Required task: Can you print the part that opens with the line containing "Select Anti-Aliasing in the 3D tree" and closes with the line containing "click(x=120, y=181)", including both of those lines and leaving out any pictures?

Exercise inputs:
□ □ □ □

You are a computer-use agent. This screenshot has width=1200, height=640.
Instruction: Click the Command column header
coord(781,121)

□ □ □ □

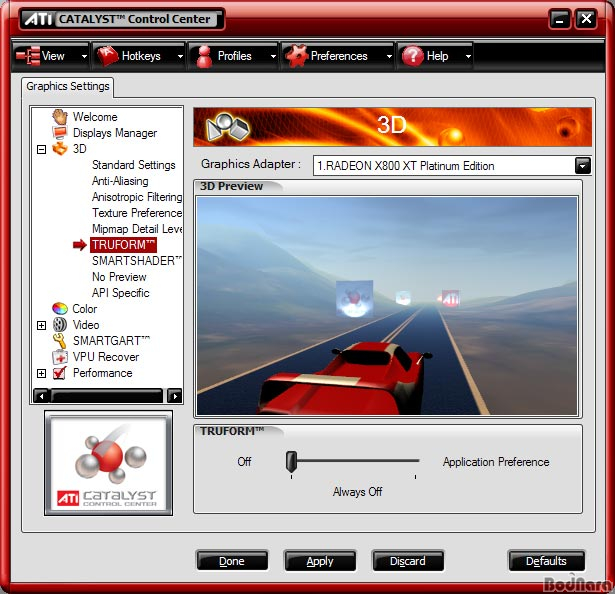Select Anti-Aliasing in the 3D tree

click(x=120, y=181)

□ □ □ □

In response:
Select Anti-Aliasing in the 3D tree

click(x=120, y=181)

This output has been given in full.